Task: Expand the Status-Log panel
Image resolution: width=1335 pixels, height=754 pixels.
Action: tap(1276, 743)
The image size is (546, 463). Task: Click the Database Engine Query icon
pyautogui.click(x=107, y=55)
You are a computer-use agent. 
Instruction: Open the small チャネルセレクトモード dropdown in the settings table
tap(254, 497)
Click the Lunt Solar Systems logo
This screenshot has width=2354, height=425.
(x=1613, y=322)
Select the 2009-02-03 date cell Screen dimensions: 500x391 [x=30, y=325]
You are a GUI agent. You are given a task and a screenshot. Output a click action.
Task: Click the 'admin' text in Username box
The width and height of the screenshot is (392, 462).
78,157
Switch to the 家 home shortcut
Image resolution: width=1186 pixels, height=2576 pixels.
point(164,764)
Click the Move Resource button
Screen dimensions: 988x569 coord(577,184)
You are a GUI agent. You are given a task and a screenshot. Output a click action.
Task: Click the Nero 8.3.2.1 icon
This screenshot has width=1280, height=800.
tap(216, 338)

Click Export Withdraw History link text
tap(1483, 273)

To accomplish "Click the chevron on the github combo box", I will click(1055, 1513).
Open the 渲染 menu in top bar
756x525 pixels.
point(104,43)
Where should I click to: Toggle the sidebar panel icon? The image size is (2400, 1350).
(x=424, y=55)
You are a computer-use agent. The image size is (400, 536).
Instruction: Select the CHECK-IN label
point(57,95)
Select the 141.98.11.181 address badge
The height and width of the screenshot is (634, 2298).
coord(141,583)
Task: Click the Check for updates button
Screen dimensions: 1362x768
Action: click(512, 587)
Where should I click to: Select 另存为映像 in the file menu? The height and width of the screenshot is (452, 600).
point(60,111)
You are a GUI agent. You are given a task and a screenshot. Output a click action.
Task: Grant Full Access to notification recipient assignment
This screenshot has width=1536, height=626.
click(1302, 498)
▬▬▬
→ **YOUR OBJECTIVE**: Give the number, and nothing else, of lines in the listing above that include the word "computer".

→ **THE COMPLETED TASK**: 2